This week, the government of the canton of Aargau was poised to make it harder to become Swiss in the canton, reported RTS.
The canton’s parliament voted in favour of increasing the language requirements and applying stricter judicial restrictions.
Becoming a citizen in Switzerland is already difficult by international standards. Rules set at a federal level require candidates to have a particular residency visa (a C permit), 10 years of residency, be integrated, have a clean criminal record and to have mastered the local language – the recommended level is B1 oral and A2 written.
Canton’s and municipalities can then add additional requirements. They can specify local residency requirements, disqualify those who have received welfare, determine integration requirements and raise the necessary language levels.
Aargau already has one of the strictest welfare forbearance requirements. Candidates must not have taken any welfare in the 10 years prior to applying. Most cantons require that the last 3 years be welfare free, the duration set at a federal level.

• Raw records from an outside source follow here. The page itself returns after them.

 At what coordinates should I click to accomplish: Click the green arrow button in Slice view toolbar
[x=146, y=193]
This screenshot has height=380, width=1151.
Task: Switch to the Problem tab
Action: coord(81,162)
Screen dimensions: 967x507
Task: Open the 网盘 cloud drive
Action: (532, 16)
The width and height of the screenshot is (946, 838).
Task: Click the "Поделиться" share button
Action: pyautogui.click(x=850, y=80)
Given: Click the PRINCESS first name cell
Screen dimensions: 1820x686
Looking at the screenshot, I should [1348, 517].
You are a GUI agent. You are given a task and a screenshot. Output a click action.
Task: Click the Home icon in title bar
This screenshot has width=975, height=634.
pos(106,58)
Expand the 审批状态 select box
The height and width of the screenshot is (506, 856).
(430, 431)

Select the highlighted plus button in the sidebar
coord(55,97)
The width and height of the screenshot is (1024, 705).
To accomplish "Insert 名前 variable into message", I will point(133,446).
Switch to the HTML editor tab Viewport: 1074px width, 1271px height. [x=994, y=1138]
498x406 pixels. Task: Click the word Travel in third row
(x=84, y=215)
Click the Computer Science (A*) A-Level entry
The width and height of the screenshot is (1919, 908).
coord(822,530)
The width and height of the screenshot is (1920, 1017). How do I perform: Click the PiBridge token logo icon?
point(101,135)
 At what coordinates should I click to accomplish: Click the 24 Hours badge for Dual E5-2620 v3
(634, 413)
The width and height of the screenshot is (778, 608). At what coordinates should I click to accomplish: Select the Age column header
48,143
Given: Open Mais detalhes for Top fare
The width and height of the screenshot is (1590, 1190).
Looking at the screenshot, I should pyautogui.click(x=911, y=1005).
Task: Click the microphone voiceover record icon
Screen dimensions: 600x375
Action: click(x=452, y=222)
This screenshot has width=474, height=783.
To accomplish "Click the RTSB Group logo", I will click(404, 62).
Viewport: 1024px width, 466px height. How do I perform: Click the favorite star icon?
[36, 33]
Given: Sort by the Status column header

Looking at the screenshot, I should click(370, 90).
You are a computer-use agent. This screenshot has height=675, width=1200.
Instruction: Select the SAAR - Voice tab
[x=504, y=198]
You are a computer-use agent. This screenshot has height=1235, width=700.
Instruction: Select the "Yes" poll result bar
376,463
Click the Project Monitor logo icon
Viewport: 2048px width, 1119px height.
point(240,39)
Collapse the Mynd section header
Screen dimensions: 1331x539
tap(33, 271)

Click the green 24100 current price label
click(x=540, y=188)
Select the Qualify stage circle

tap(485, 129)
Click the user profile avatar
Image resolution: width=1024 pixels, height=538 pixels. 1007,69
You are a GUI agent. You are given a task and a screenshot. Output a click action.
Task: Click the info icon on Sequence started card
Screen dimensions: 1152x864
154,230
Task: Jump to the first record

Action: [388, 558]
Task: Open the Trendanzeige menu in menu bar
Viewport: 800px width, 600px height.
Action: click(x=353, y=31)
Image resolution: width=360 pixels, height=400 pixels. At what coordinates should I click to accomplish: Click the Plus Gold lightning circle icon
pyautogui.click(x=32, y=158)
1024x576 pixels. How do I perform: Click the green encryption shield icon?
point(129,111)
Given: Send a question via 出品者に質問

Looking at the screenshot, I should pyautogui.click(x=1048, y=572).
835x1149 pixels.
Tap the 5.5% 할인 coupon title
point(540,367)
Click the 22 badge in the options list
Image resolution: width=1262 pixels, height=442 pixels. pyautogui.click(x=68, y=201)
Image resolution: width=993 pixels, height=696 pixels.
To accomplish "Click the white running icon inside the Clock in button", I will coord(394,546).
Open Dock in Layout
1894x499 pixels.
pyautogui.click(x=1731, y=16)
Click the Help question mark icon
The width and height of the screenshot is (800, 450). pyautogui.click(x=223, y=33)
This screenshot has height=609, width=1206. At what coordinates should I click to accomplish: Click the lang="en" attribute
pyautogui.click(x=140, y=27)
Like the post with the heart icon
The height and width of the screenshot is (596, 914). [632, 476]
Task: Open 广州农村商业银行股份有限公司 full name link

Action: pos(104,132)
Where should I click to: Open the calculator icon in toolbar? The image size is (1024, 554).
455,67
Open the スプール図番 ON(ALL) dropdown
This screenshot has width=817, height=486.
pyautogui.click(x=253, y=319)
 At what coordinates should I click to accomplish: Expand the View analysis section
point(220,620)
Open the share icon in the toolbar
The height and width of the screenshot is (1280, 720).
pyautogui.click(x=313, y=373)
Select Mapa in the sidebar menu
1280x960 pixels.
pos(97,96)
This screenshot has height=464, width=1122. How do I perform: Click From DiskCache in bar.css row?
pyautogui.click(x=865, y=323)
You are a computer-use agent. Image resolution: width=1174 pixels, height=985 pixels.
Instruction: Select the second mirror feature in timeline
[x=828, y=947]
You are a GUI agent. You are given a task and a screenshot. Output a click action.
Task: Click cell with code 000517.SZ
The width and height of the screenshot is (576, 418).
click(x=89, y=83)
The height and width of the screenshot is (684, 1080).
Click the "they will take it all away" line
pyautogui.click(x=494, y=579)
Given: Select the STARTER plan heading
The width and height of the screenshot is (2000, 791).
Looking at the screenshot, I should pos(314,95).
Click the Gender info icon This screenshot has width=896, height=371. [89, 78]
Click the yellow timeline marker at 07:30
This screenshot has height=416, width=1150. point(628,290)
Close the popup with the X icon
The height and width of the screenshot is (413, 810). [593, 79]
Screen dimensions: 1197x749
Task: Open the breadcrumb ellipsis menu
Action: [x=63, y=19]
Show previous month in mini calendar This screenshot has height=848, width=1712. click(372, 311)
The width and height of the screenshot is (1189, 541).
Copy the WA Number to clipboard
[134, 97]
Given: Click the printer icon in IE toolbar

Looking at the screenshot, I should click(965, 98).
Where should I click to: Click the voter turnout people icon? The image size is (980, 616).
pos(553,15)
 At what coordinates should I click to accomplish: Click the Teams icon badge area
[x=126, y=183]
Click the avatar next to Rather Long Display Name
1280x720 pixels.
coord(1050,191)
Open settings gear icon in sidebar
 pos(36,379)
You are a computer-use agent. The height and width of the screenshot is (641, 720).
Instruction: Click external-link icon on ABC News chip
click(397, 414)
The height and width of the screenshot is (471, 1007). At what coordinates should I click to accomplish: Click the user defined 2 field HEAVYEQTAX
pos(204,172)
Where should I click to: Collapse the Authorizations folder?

Now Aargau’s government wants to raise the language level and tighten judicial record requirements.
Against the position of the canton’s executive, 69 versus 63 members of parliament voted in favour of increasing the minimum language level to B2 oral (up from B1) and A2 written. In addition, 73 versus 59 voted in favour of stricter rules on criminal records. Currently, records must contain no convictions. Aargau’s parliament voted to require a completely a clean record with no entries at all, citing a decision by the Federal Administrative Tribunal to grant a naturalisation appeal to 18 year old shoplifter.
The higher language requirements would bring them to the level necessary for study at a Swiss university.
Aargau has a reputation for being a tough place to become Swiss. It made the news when a Dutch an anti-cowbell campaigner was refused citizenship by her municipality. Eventually, she was granted citizenship in 2017. In this case the naturalisation decision was imposed on the municipality by the canton.